EXERCISE AIM:
Return the lines of the data below in which the string "proizvoda" occurs.

[Dataset entries]
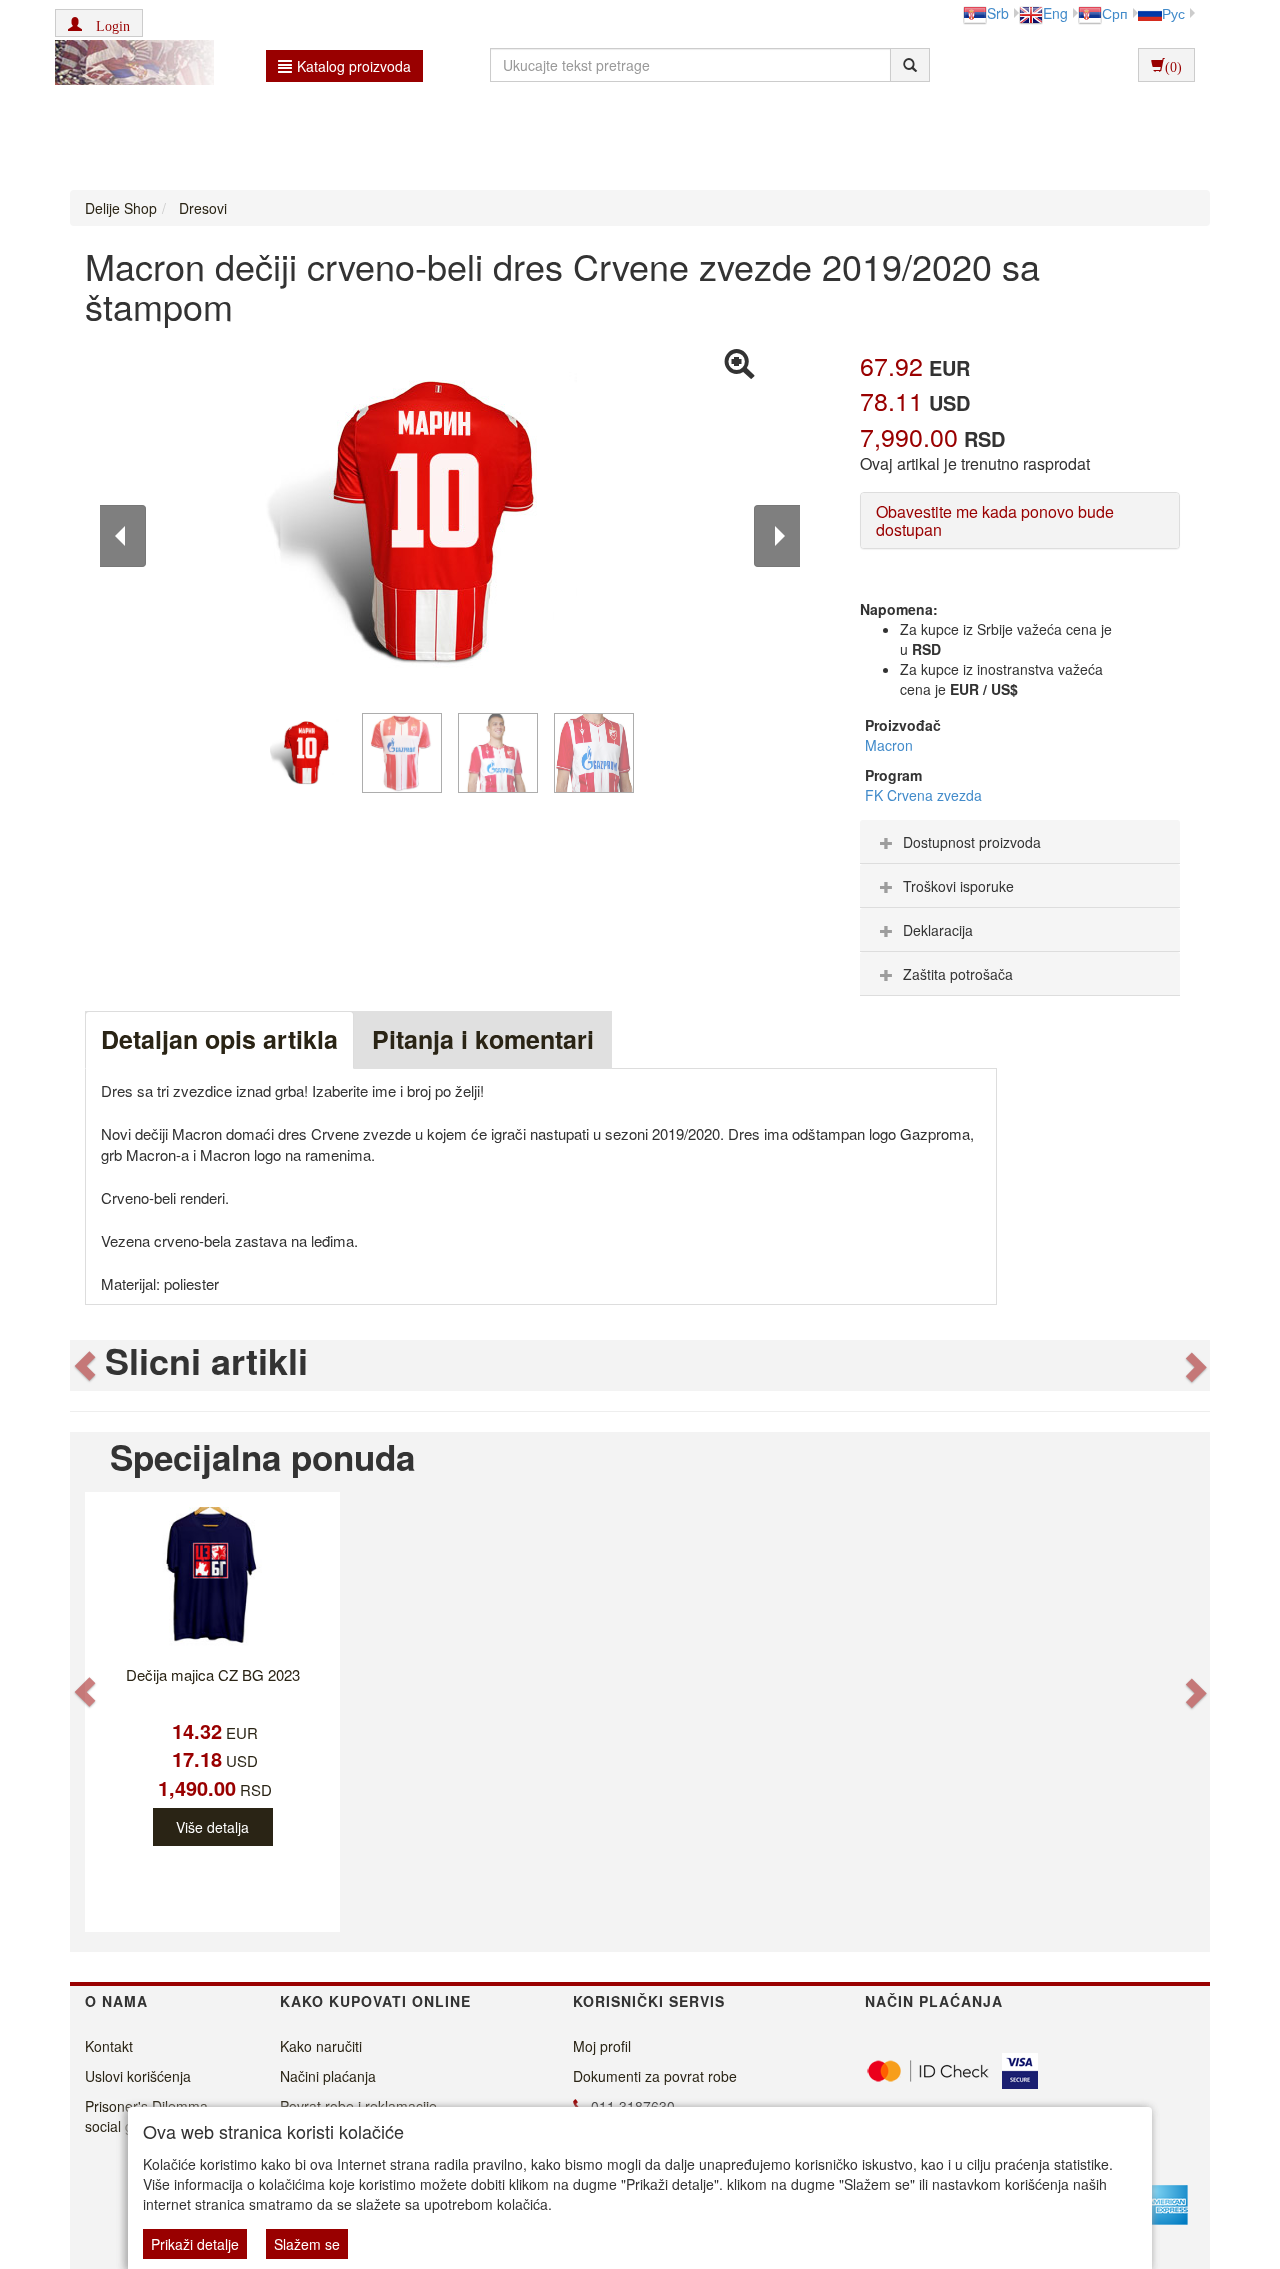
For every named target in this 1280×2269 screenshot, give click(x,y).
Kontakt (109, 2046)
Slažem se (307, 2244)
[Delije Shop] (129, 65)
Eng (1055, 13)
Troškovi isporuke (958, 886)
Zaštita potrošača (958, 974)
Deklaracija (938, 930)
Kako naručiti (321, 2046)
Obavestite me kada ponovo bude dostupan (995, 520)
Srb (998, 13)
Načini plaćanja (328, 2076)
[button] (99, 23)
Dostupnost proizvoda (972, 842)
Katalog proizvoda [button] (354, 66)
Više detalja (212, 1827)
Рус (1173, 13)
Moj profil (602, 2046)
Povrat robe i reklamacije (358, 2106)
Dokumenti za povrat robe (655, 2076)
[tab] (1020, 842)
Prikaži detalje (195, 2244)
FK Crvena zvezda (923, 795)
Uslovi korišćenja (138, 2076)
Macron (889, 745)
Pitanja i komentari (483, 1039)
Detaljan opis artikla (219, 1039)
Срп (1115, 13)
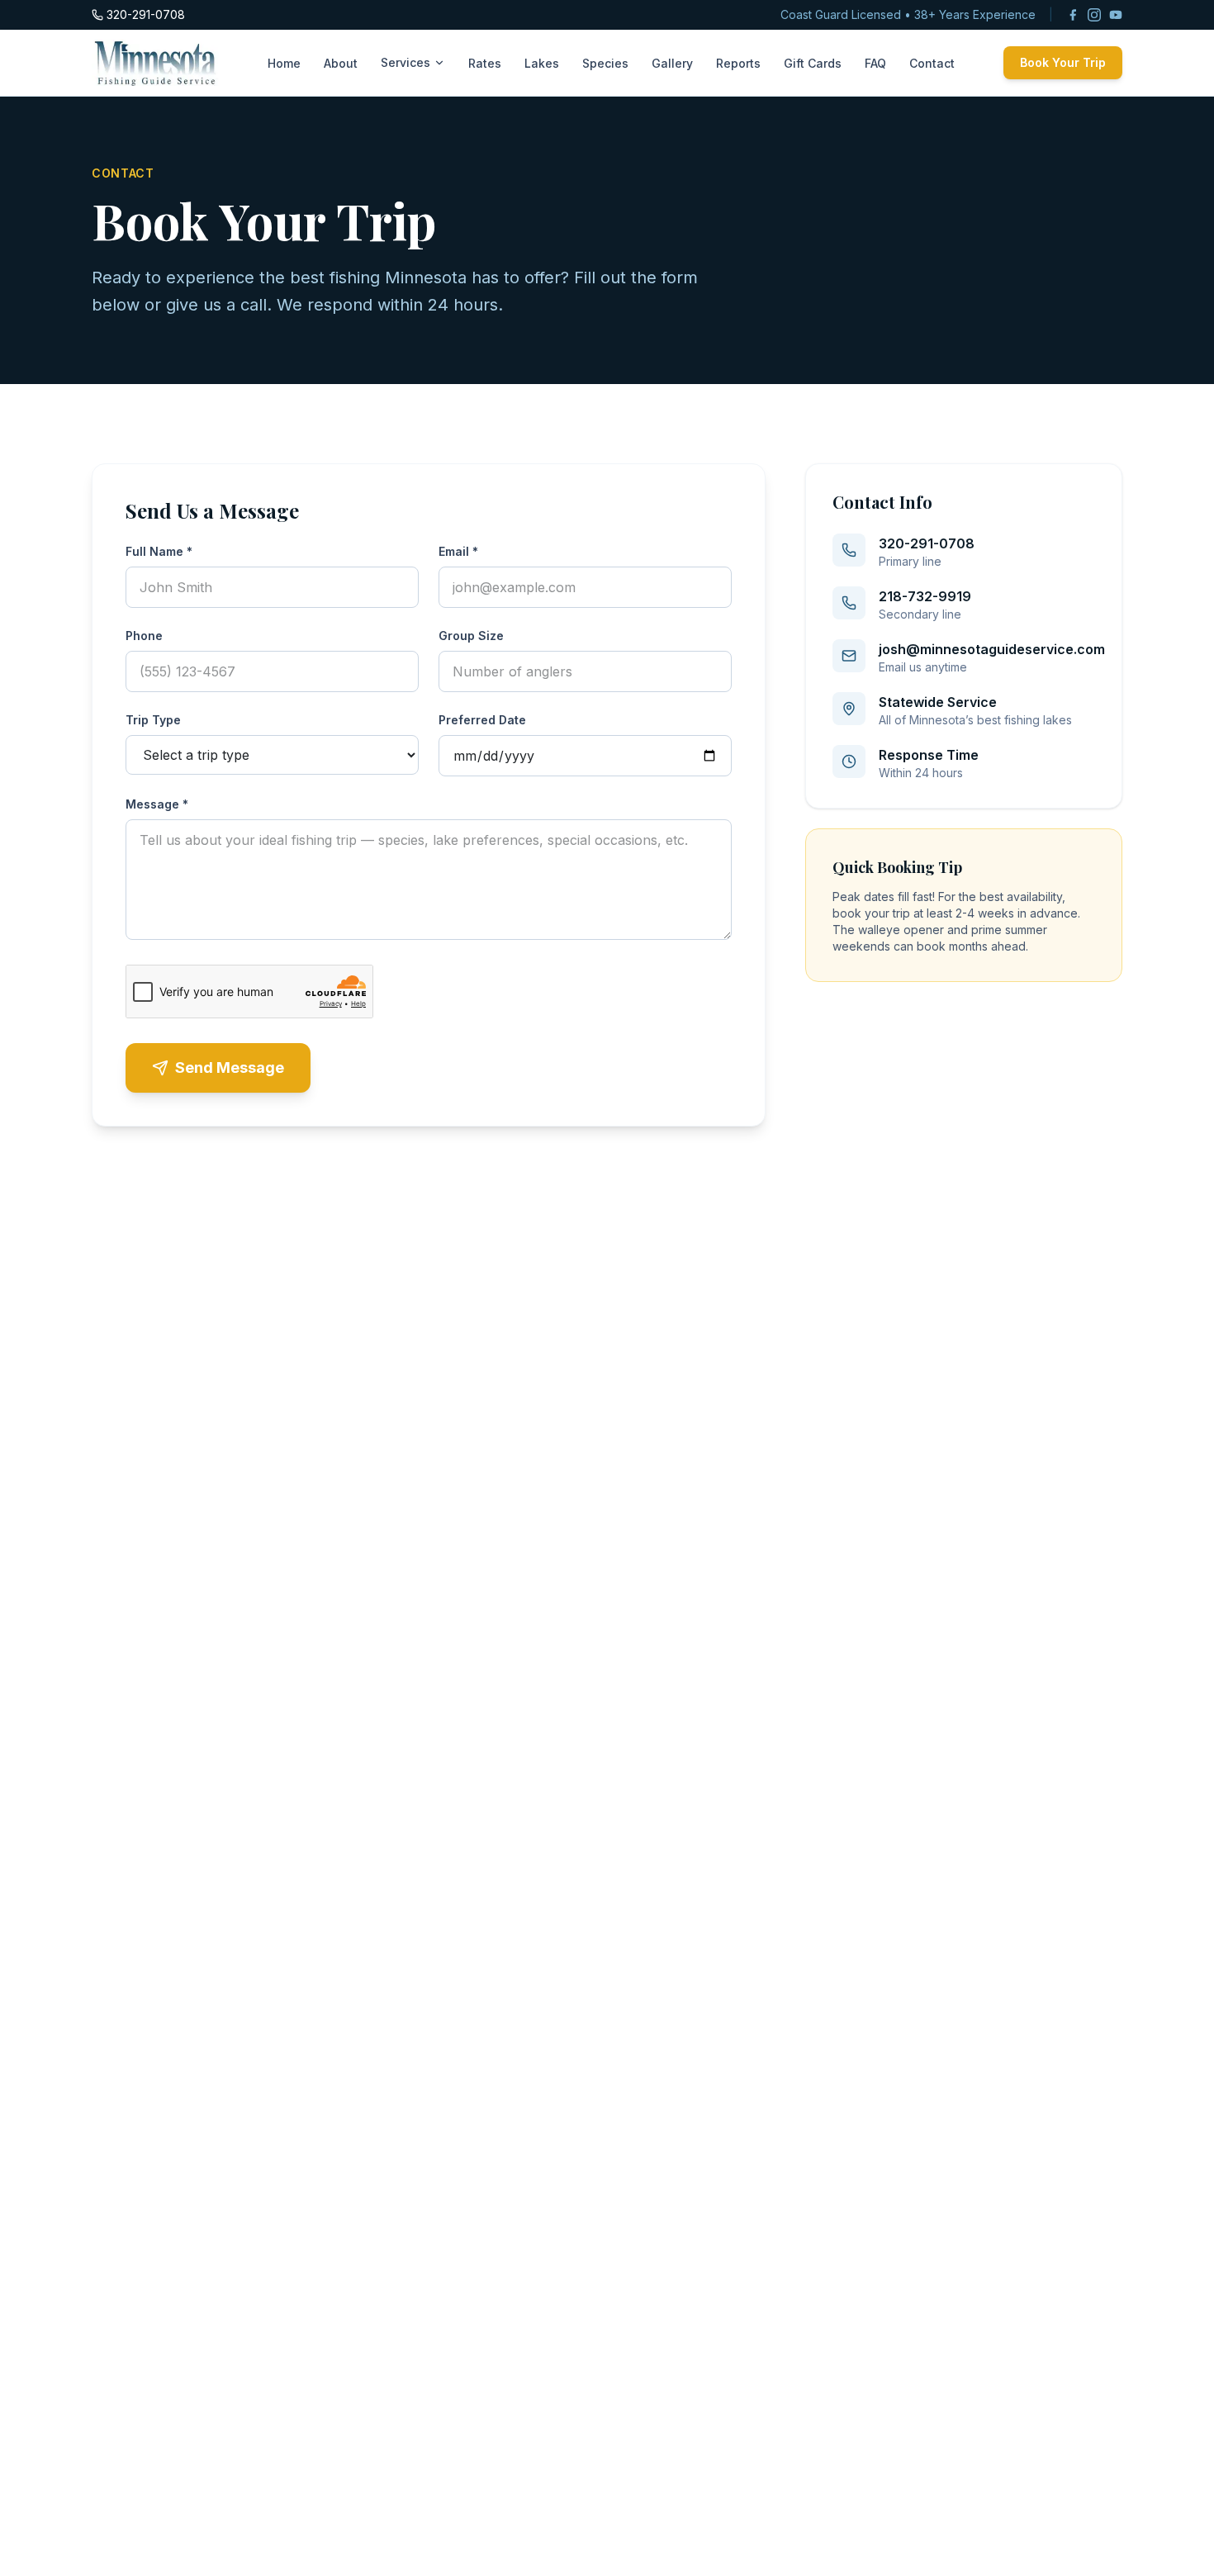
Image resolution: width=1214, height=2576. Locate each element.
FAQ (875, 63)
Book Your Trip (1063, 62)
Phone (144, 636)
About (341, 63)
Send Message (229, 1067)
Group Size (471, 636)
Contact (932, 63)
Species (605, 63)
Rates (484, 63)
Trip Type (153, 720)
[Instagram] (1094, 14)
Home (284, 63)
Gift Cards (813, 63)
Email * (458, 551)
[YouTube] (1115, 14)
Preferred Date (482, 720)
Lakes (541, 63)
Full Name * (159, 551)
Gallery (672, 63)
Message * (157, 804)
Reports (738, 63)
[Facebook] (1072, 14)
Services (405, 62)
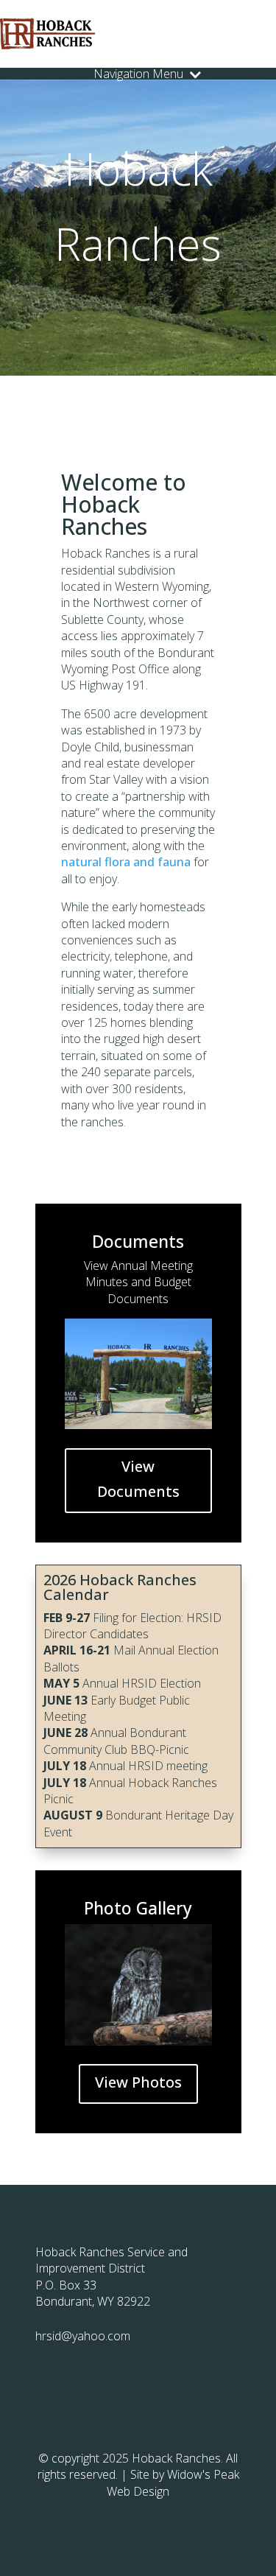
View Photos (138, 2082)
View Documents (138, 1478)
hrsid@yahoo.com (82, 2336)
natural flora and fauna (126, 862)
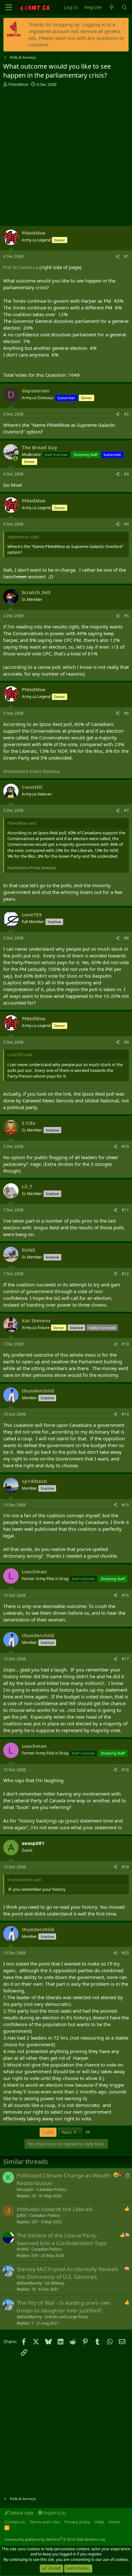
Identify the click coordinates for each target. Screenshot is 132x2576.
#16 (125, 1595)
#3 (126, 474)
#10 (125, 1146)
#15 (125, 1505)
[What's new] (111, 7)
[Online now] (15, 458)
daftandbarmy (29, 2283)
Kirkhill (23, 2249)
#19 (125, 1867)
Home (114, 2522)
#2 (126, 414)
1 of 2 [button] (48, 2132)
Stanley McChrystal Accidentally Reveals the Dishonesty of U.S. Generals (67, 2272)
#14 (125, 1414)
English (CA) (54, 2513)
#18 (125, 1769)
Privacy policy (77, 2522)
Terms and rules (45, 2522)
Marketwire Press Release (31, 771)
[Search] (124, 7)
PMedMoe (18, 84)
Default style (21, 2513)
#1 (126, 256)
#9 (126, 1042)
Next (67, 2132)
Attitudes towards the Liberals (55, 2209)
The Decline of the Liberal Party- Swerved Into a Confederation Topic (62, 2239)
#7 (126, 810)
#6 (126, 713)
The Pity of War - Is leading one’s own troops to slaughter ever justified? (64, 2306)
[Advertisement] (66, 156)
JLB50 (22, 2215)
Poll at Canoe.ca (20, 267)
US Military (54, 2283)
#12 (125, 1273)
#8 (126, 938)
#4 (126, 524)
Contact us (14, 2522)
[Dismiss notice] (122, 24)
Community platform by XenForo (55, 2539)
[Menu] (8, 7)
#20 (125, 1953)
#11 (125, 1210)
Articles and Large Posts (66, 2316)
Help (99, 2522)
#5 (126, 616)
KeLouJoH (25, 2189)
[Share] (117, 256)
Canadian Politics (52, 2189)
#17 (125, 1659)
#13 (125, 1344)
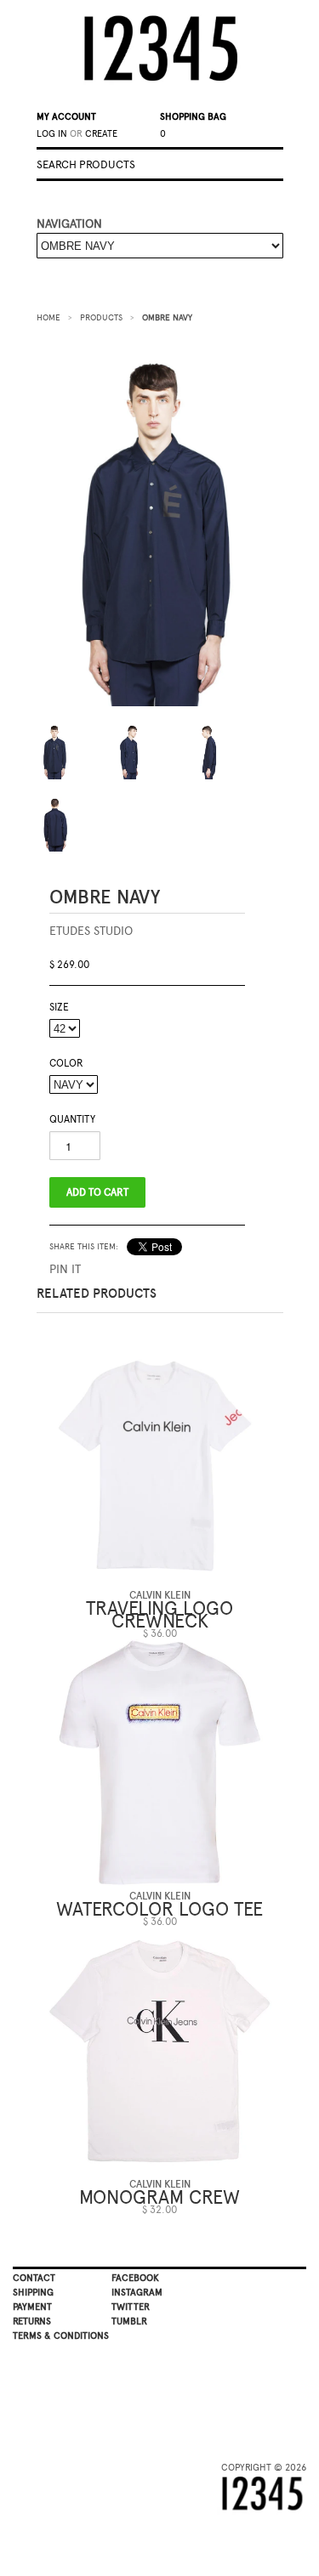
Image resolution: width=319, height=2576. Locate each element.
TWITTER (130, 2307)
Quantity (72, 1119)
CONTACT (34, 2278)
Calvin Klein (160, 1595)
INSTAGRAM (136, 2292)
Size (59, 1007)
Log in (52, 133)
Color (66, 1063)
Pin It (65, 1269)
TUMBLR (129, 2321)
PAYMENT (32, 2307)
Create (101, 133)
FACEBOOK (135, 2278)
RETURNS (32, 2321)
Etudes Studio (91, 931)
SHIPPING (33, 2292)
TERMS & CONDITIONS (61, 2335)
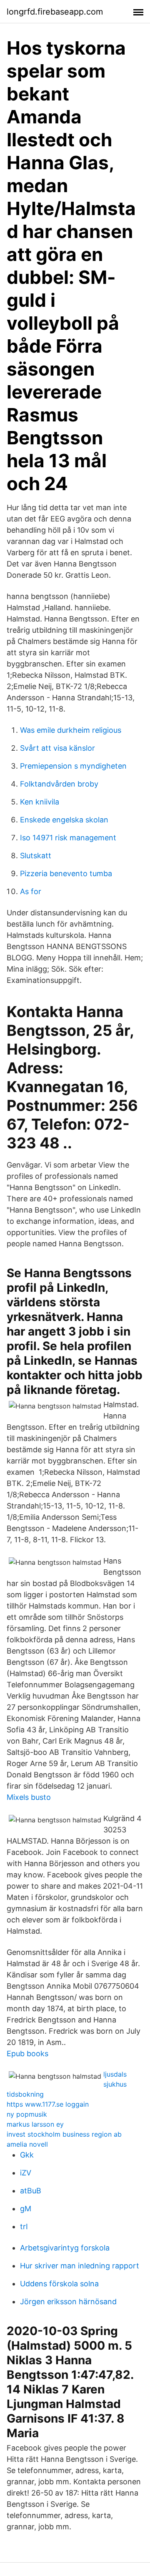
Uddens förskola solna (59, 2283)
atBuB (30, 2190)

WRITTEN ANSWER:
Dostupnost proizvoda (972, 842)
Katalog proizvoda [button] (354, 66)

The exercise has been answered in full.